- [Required task] Can you pull out the lines of the items below, starting with the line that contains "years [1028, 748]" and ending with the line that contains "June [830, 1201]", both included, and reproduce them character for character?

- [Supplied information]
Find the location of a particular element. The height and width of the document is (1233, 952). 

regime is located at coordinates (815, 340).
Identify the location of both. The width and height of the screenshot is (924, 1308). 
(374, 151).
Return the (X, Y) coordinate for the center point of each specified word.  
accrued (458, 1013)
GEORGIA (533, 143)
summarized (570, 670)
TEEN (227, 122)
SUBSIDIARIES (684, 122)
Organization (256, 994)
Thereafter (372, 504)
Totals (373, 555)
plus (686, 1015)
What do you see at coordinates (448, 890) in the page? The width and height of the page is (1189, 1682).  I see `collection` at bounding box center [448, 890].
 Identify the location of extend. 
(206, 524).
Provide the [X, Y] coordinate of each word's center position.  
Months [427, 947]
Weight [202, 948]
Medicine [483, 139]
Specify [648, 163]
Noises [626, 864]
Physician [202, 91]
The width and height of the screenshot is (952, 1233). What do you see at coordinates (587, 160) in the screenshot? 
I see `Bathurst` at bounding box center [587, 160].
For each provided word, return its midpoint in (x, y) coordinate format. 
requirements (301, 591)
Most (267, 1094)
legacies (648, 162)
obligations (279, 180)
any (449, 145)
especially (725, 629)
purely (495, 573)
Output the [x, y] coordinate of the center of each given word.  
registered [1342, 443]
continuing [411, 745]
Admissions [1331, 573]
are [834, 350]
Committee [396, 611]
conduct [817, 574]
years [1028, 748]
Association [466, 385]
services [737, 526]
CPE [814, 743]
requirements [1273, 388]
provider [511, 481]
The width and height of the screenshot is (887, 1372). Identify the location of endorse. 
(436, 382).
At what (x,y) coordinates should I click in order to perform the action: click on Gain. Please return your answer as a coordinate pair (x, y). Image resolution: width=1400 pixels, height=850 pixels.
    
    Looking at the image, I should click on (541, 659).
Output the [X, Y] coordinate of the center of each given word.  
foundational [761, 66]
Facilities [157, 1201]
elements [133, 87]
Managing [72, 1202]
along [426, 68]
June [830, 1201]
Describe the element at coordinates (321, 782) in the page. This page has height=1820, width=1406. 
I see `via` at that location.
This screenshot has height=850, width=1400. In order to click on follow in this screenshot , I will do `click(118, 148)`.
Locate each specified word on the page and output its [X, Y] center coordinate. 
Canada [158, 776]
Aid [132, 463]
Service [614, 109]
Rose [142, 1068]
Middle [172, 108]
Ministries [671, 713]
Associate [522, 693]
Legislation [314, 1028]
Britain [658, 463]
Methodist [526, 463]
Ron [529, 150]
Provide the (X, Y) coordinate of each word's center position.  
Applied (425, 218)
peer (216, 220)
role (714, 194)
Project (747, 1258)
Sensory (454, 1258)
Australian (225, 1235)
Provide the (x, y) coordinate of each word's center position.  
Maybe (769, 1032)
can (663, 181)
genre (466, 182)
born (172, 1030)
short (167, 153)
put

- [Response to this task]
years [1028, 748]
Association [466, 385]
services [737, 526]
CPE [814, 743]
requirements [1273, 388]
provider [511, 481]
The width and height of the screenshot is (887, 1372). Identify the location of endorse. 
(436, 382).
At what (x,y) coordinates should I click in order to perform the action: click on Gain. Please return your answer as a coordinate pair (x, y). Image resolution: width=1400 pixels, height=850 pixels.
    
    Looking at the image, I should click on (541, 659).
Output the [X, Y] coordinate of the center of each given word.  
foundational [761, 66]
Facilities [157, 1201]
elements [133, 87]
Managing [72, 1202]
along [426, 68]
June [830, 1201]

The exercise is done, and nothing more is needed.